Most bundles of lumber and plywood have the manufacturer's name painted on the side or on the cover wrap.


----------



## rambler (Jan 20, 2004)

All lumber any more is pretty poor. We used up the old growth more or less, and now are using 'farmed' trees that are fertilized amd promoted to grow quickly. this makes weaker, more twisty wood.

If you compare th same grade lumber, it's going to be just as poor from any of the stores, including the local mom & pop lumber yard.

Menards does a good job of cost control, and if you're willing to sort your lumber as you buy it, you can get good enough wood at a good savings over the Lowes, HD, and mom & pop stores in my area. It is so much of a savings, that folks drive from Iowa to the souhern MN Menards to pick up a trailer of lumber - over their local stores. And I'm a good 100 miles north of Iowa...

We all complain & rattle about the quality of the wood, but - it is the same all over, and we mostly buy at Menards because of the vlalue we get there. That value does mean we get less knowledgable helpers, and more junk to pick through.

I'd be real scared to order a truck load of lumber that _they_ deliver, those bad sticks of wood have to go somewhere, must go to the people that don't pick out their own wood?

--->Paul


----------



## fantasymaker (Aug 28, 2005)

rambler said:


> Menards does a good job of cost control, and if you're willing to sort your lumber as you buy it, you can get good enough wood at a good savings over the Lowes, HD, and mom & pop stores in my area. *It is so much of a savings*, that folks drive from Iowa to the souhern MN Menards to pick up a trailer of lumber - over their local stores. And I'm a good 100 miles north of Iowa...
> 
> We all complain & rattle about the quality of the wood, but - it is the same all over, and we mostly buy at Menards because of the vlalue we get there. That value does mean we get less knowledgable helpers, and more junk to pick through.
> --->Paul


Really? I gotta wonder about that. yes Ive bought from them but its usaully about being handy,specially when it comes to lumber. 
They have it and its there not a two week order...that attracts me.
But as far a savings? Right now around here there is about a 10 cent difference between them and the locals on a 2x4
But lets say its a full buck.
Now if your building a 32 by 48 house your gonna put about 120 2x4s in it. thats 120 bucks tops. Is it really worth that to drive a extra 40 miles one way to cut the local guy out? Thats 160 miles time you pickem up and take back any returns.


----------



## dbarjacres (Feb 2, 2004)

Lumber from Menards is pretty crummy. Definately necessary to pick thru alot of boards.

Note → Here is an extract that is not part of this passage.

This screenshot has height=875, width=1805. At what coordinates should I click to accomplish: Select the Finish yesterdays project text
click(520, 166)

We had a pole shed "kit" ordered from them about 7 years ago and they delivered it. They really dump a lot of junk then! One of our 4x6 was even sawn 1/3 of the way thru it.


----------



## rambler (Jan 20, 2004)

fantasymaker said:


> But as far a savings? Right now around here there is about a 10 cent difference between them and the locals on a 2x4
> But lets say its a full buck.
> Now if your building a 32 by 48 house your gonna put about 120 2x4s in it. thats 120 bucks tops. Is it really worth that to drive a extra 40 miles one way to cut the local guy out? Thats 160 miles time you pickem up and take back any returns.


Got 2 mom & pop lumber yards left in my local town, got HD, Lowes, and Menards in the big town 35 miles away.

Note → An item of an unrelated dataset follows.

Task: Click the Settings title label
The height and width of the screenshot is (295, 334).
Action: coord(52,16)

Don't know that the 2 local places have ever been within a buck on a 2x4, typically be $1.80 or so at Menards, and $3.20 at either of the local places. Prices go up & down, but about the same at either town.

Not such a big deal on 2x4, but you need some real lumber, and it only takes 12 sticks of wood and you can pay the gas and still save money driving over to the big town. Nails and screws are worse.

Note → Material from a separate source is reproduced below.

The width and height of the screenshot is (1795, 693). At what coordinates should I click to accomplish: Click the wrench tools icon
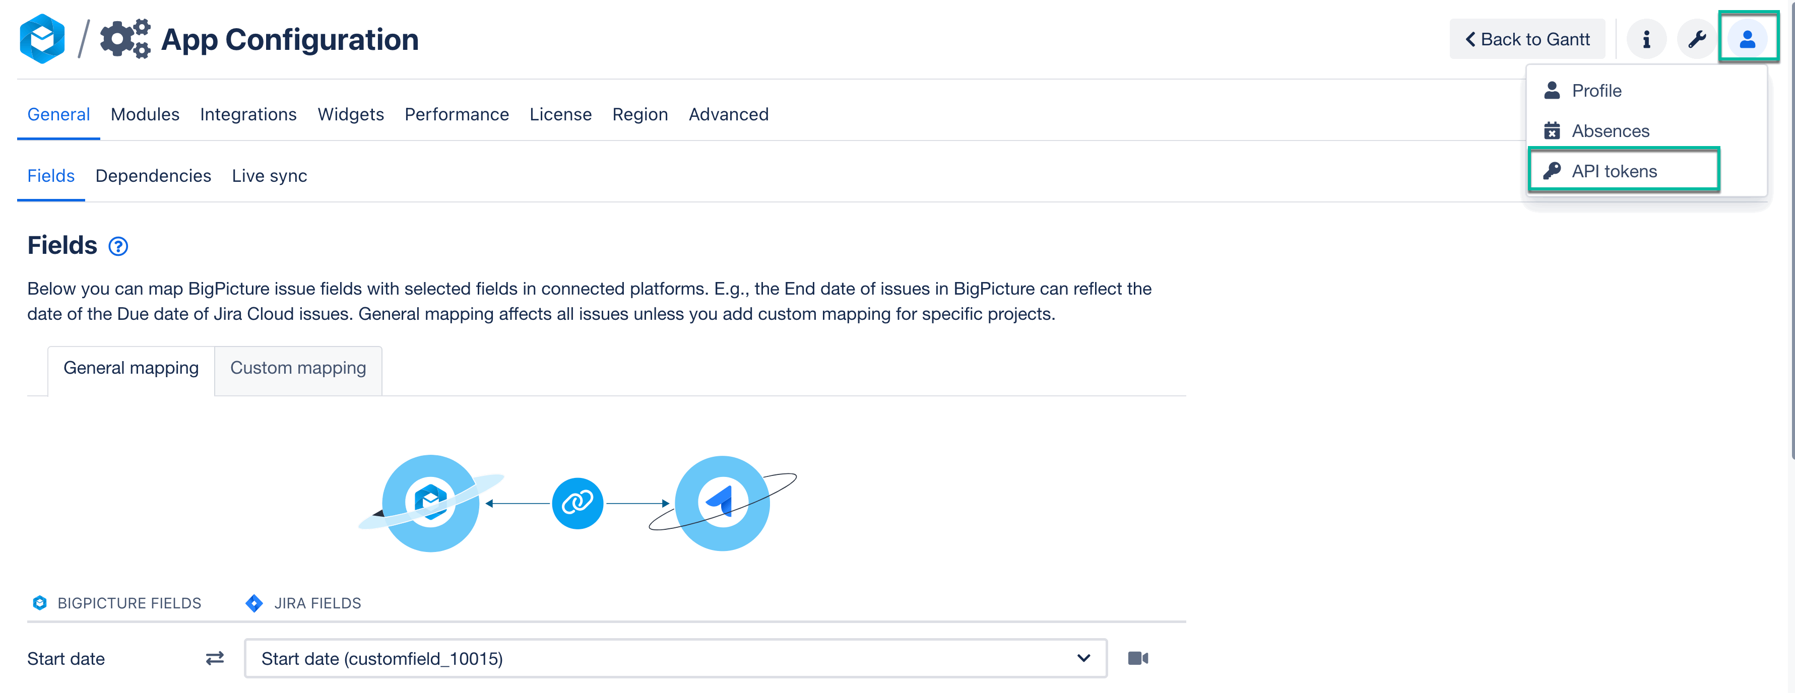tap(1696, 38)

I'm all for supporting the locals, but when I got a pressure treated 6x6 loaded in the pickup from them, and _then_ got the price - I didn't get a whole lot of change from a $100 - I kinda got back to watching my own interests, not the local store's intrest....


----------



## ErinP (Aug 23, 2007)

Unfortunately, that's about where I'm at, too, rambler. And we're one of those folks driving over 100 miles to get to Menards. 
But it doesn't take long for that extra $2-4 per board to really add up. 

I try to support my local businesses, but I can't afford to increase the cost of my house by several thousand dollars, just so I can subsidize their business. 
I use my local yard for swing-in things like a couple bags of Quickcrete or the odd pound of nails...


----------



## boundarybunnyco (Sep 7, 2011)

so there's quite a disparity in opinions. I was just curious, as we sell lumber to many different companies. we have strict rules to follow, and each customer has their own requirements. I personally will buy a random board at the local store, but if I want a unit, I buy it from our mill. 
I don't know where you get "farmed" logs that are fed fertilizer, but that's most definitely not done around here.


----------



## Pony (Jan 6, 2003)

If we need something fast for a project, we'll go through the wood at Menard's or Sutherlands.

We try to keep a good stockpile of the "good stuff" we get from a fellow up in Gravity, IA. He dismantles old barns and other buildings, takes the nails out of the wood, and stores it in a couple of "warehouses" he built out of materials from the buildings he takes down.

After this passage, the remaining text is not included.